Сэди вздохнула и потянулась. Начались долгие летние сумерки. В укромных местах согретого солнцем сада сверчки завели вечерние песнопения, тени в доме удлинились. Скопившееся тепло дня застыло и стояло, густое и неподвижное, ждало, когда его разгонит ночная прохлада. Сэди закрыла дневник, положила на полку. Прикрыв дверь в кабинет Энтони, она спустилась вниз за фонариком. Осветила экран мобильника – по-прежнему ничего, – а затем снова направилась к письменному бюро Элеонор.
Сэди сама не знала, что искала. Просто чувствовала, что недостает какой-то детали и лучше всего поискать ее среди писем Элеонор. Начать до рождения Тео и читать все подряд, пока не наткнется на что-нибудь важное, ту линзу, через которую все остальное увидится как единое целое. Сэди взялась за дело в хронологическом порядке: просматривала письмо Элеонор в книге для третьих экземпляров, потом находила соответствующий ответ.
Работа подвигалась медленно, но времени хватало, идти никуда не хотелось, и нужно было отвлечься. Сэди отогнала от себя все мысли о деле Бейли и Эшфорде и погрузилась в мир Элеонор. Несомненно, любовь Элеонор к Энтони стала главными отношениями всей ее жизни, великая любовь, омраченная безжалостным ужасом и замешательством от тяжелого состояния мужа. Элеонор писала одно письмо за другим, обращалась к врачу за врачом, умоляя помочь, и в каждом письме сохранялся ровный сердечный тон и непоколебимая решимость найти лекарство.
Но вежливые, сдержанные послания не отражали глубины горя этой женщины, только в письмах к Дафиду Ллевелину она давала себе волю. Долгое время он один знал о тяжелом состоянии Энтони и его страданиях. Девочки ничего не подозревали, как и прислуга, за исключением двух-трех самых доверенных лиц. Констанс тоже держали в неведении; и Элеонор, и Дафид Ллевелин питали к старухе давнюю неприязнь.

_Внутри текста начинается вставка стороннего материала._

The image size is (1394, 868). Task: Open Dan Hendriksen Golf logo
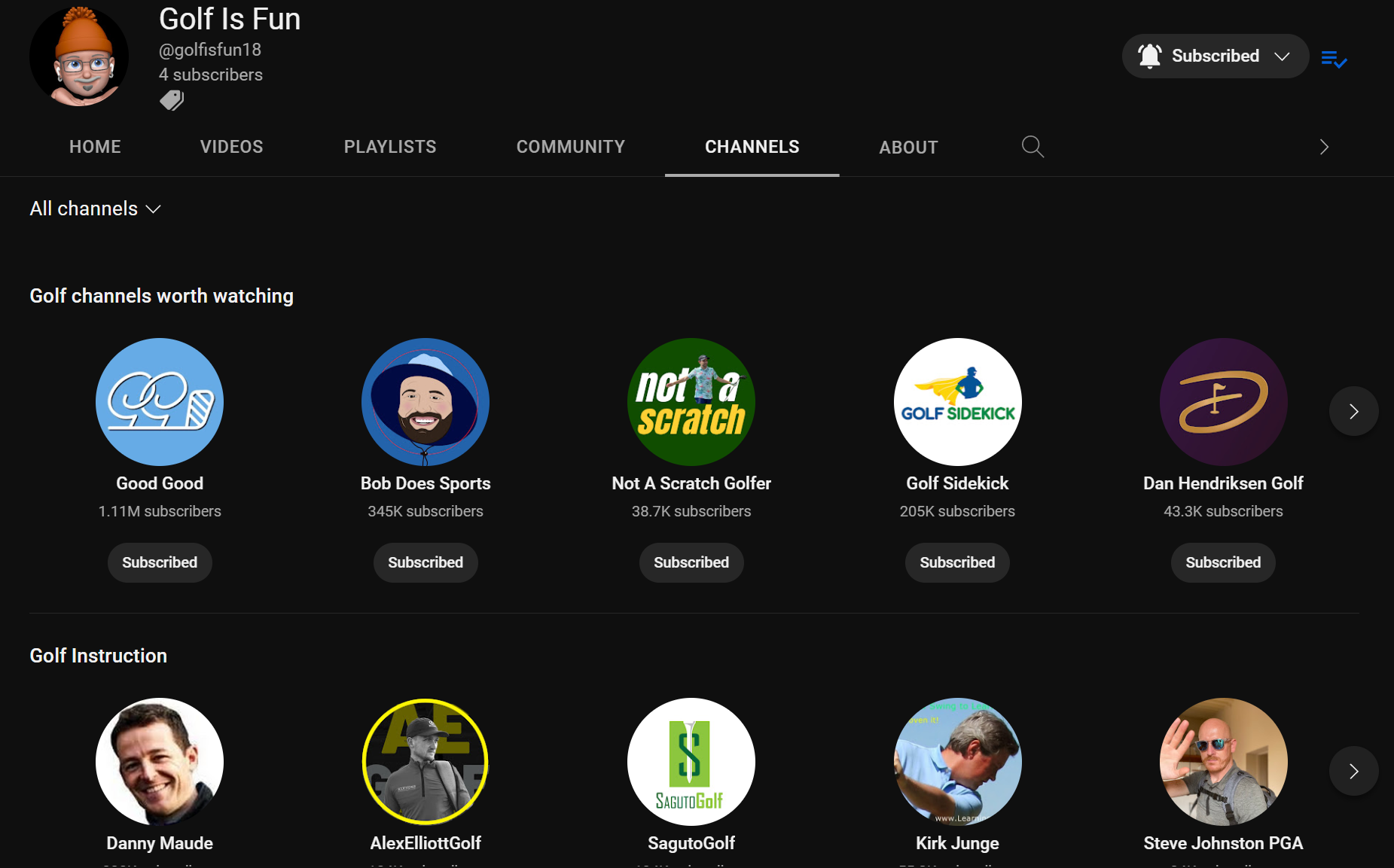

Элеонор не раз писала, что дала Энтони обещание хранить его секрет и никогда не нарушит слово. Для всех остальных она создала фантазию, в которой она и ее муж вели беззаботную жизнь: она занималась хозяйством, а он изучал естественный мир и работал над Великим Трудом. Элеонор писала пространные послания немногим знакомым о жизни в Лоэннете, полные забавных, иногда ехидных наблюдений за дочерьми: «каждая еще с большими странностями, чем предыдущая».

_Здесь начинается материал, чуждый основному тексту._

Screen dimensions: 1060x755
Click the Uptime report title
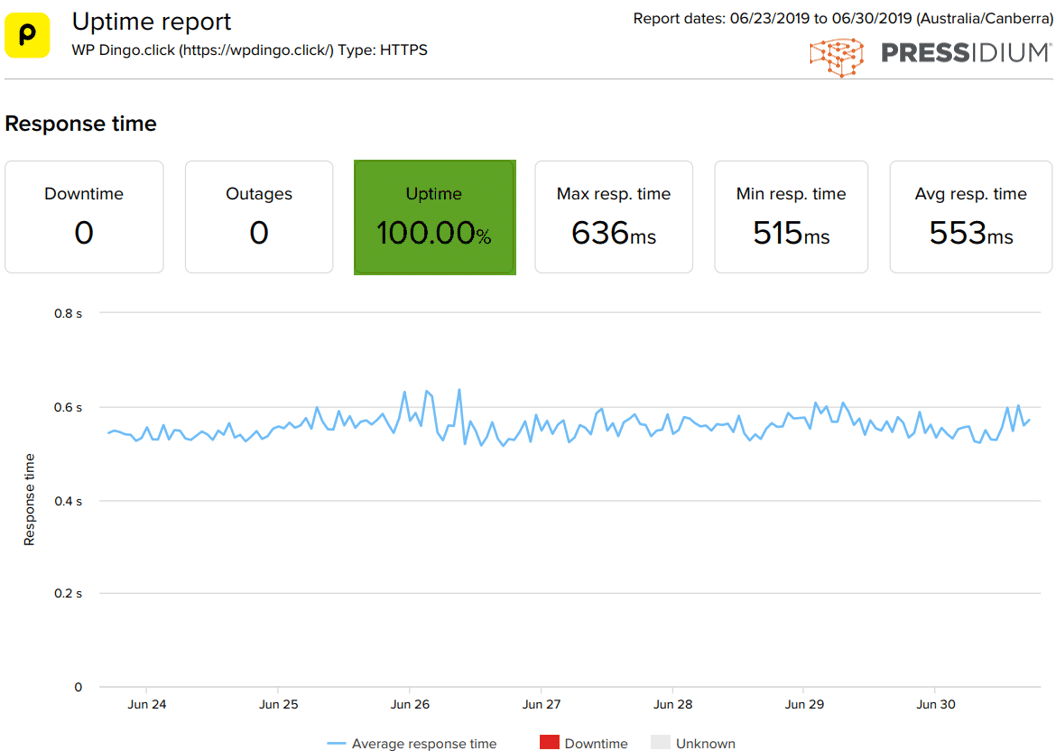pos(151,21)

Сэди восхищалась упрямой настойчивостью Элеонор; та взвалила на себя непосильную ношу. Дафид Ллевелин тоже советовал Элеонор открыться окружающим, особенно в начале тысяча девятьсот тридцать третьего года, когда ее заботы переросли в тревоги. Элеонор, как всегда, волновалась за Энтони, но теперь страшилась и за своего кроху сына, чье рождение, говорила она, запустило какой-то ужасный механизм в мозгу мужа.

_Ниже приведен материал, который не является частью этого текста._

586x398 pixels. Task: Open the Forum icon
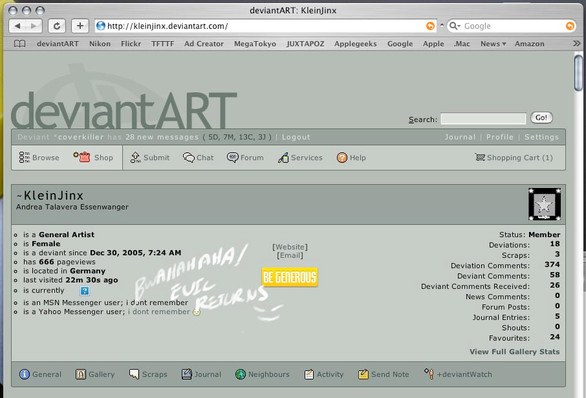point(232,157)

Глубокая психическая травма дала о себе знать, в памяти у Энтони ожили воспоминания об ужасном событии, когда он потерял своего лучшего друга Говарда. «Симптомы нарастают как снежный ком. Энтони стыдится своего счастья и жалеет, что не может работать врачом, и все это каким-то образом смешалось с его военными воспоминаниями, в особенности с одним «инцидентом». Во сне он плачет, кричит, что они должны уходить и что нужно заставить замолчать собаку и ребенка».
И через несколько недель: «Как вы знаете, Дафид, я сама навела справки и удивилась, когда не нашла имени Говарда в списках награжденных. Я копнула глубже… О, Дафид, это ужасно! Беднягу расстреляли на рассвете свои же войска. Я отыскала человека, который служил в одном полку с Энтони и Говардом, и вот что он мне рассказал: Говард пытался дезертировать, а Энтони его остановил. Мой бедный возлюбленный наверняка хотел сохранить это в тайне, но там оказался другой офицер, вот и случилось то, что случилось. Человек, с которым я разговаривала, сказал, что Энтони очень тяжело пережил смерть Говарда, и, зная своего мужа, я уверена, что он наверняка винит себя, как будто он сам спустил курок».